101 Things the Fire Department wishes you knew



Friday, March 13

You Make the Call...Trauma room


As an EMT-Intermediate with an EMT partner, I am responding to a possible entrapment out on the desert. A utility company has been digging up and replacing large diameter concrete tubing a good 10 minutes off the main road up a dirt sideway.

We arrive to a work truck, pickup style, and a good half mile of pipes, each 40" in diameter and up on 12-16" of cribbing, except the one nearest the truck. The pipe is on the cribbing at one end, but the other end of the 20 foot long section is resting against the back side of the truck and on the ground.

Our patient is conscious, alert and is complaining of vague "hip" pain. Turns out he saw the cribbing fail and barely escaped being pinned against the truck. He states the large pipe struck his hip and pushed him against the truck, then he was able to spin away towards the rear and escape entrapment.

We take full C-spine precautions and do everything within our protocols en route to the trauma center.
As we arrived, I gave my report and they began to remove the long spine board almost as soon as we moved him over. I had just finished stating he had good motor and sensory response distal to the injury when the patient began to grimace and groan as the board was removed. The common chaos in the trauma room was drowning him out so I moved towards his head to calm him when he told me his right leg, the one connected to the hip that got hit, was now "numb and tingly."

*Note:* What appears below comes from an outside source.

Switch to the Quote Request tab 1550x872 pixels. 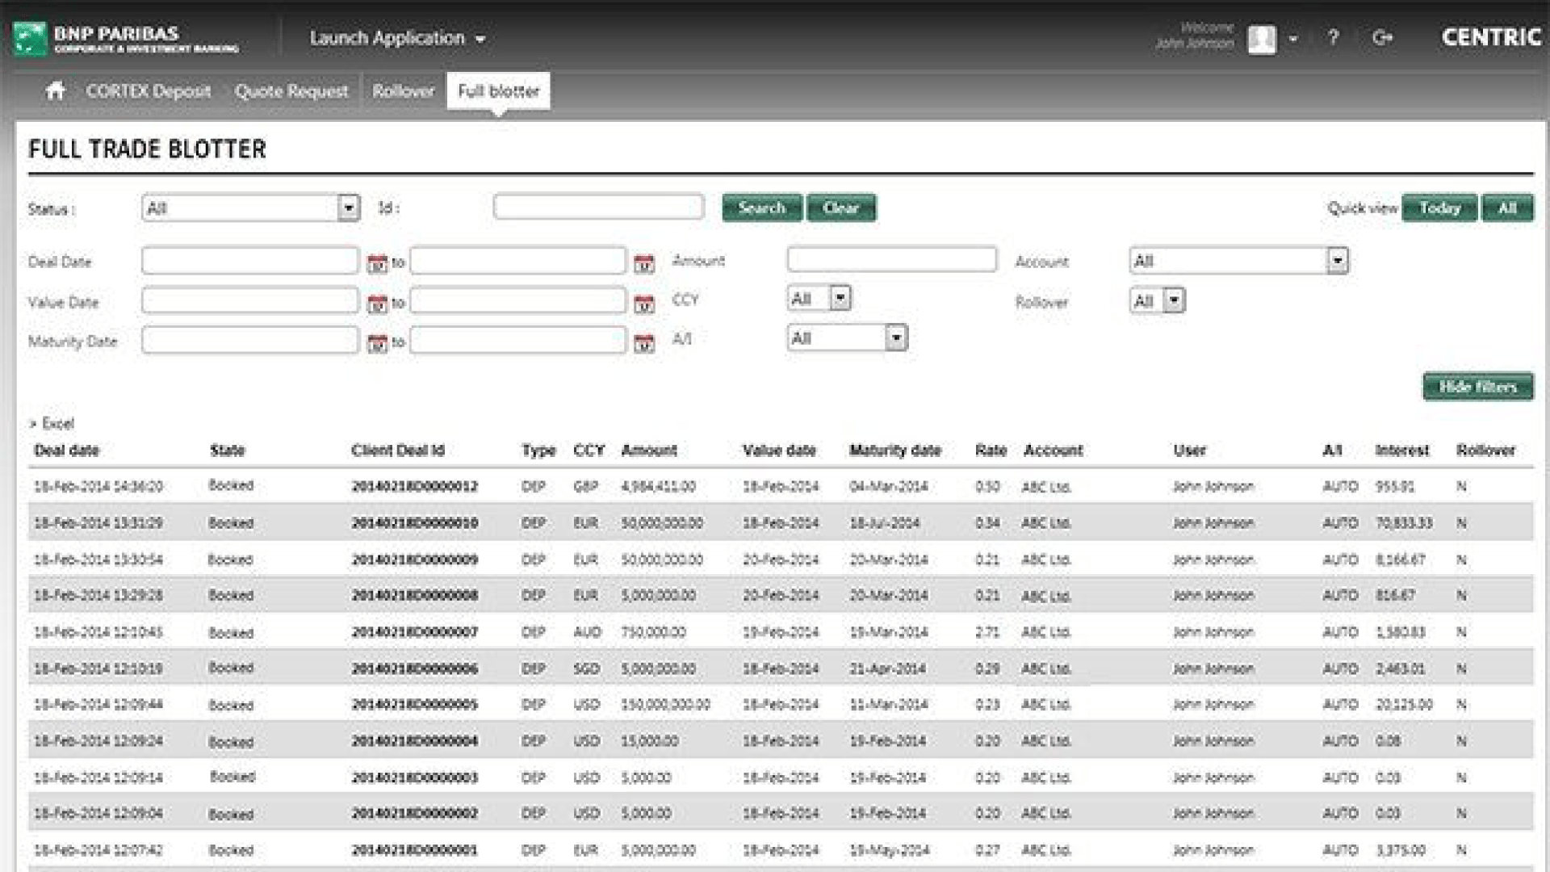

I told the physician closest to me of this and I was told it was "common" for this type of injury. I thought the timing of the new symptoms with the removal of the board could not be coincidence.

I need to do something...You Make the Call.

3 comments:

Bitter Blonde said...

Keep being vocal about it without getting kicked out of the ER.
I had a run where a kid fell off of a second story balcony. Complaining of leg/hip pain; C-spine, longboard and complete packaging. 5 min after arrival in the ER, the doc unboards him despite our protests.
Result? Fx to the lower lumbar region and therapy to walk again.
I learned the hard way to always be your pt.'s advocate . . .

Jean said...

I agree with BitterBlonde. That was my first thoughts. Be vocal. Make sure doctor heard and understood you that it is something NEW, not existing. If that doctor refuses to hear you, how about a person higher in authority or a high-ranking nurse who is also concerned?

Nobody was "vocal" for me at my ER visit (brain bleeding). I had no sign language interpreter. I wasn't pleased at all when I found out later on. They was going to write it off as magarine headache and yet NEVER ASKED ME IF I EVER HAD IT BEFORE!! I didn't understand what they were talking about so I never had chance to speak up. Sorry for being little off tracked.

medicblog999 said...

A couple of things for this one HM.

1) As the others have already stated, you have to ensure that the medics understand what you are saying and that you have noticed a change in the patients condition following the move. Especially with a trauma call, things can get lost whilst everyone is looking for the biggies i.e. A, B, C`s. I would try and tell the trauma team leader and if they were unable or unwilling to acknowledge what I was informing them about then if necessary I would ensure that their senior knew about the change in condition.

2) If I was seriously concerned about what had happened and I felt that the patients condition may have been put in a compromise due to the actions of the A&E (ER) staff, then I would flag it as a clinical concern with the ambulance service which would result it the case being investigated and more importantly it would log my concern so that if any further complaints/claims or questions about my practice are raised, there is a clear record of what happened. (Our hospitals are always quick to complain if they disagree with anything we have done pre-hospital)
3) To take all the emotion away from the argument – Once the nurse or medic signs my patient report form, the patient is now their responsibility. If they want to move a potential unstable patient of a board without doing all of the required checks, then on their necks be it!!
You can be happy that you did everything required and everything by the book, and as long as your patient report form is accurate and completed fully, you have nothing to worry about.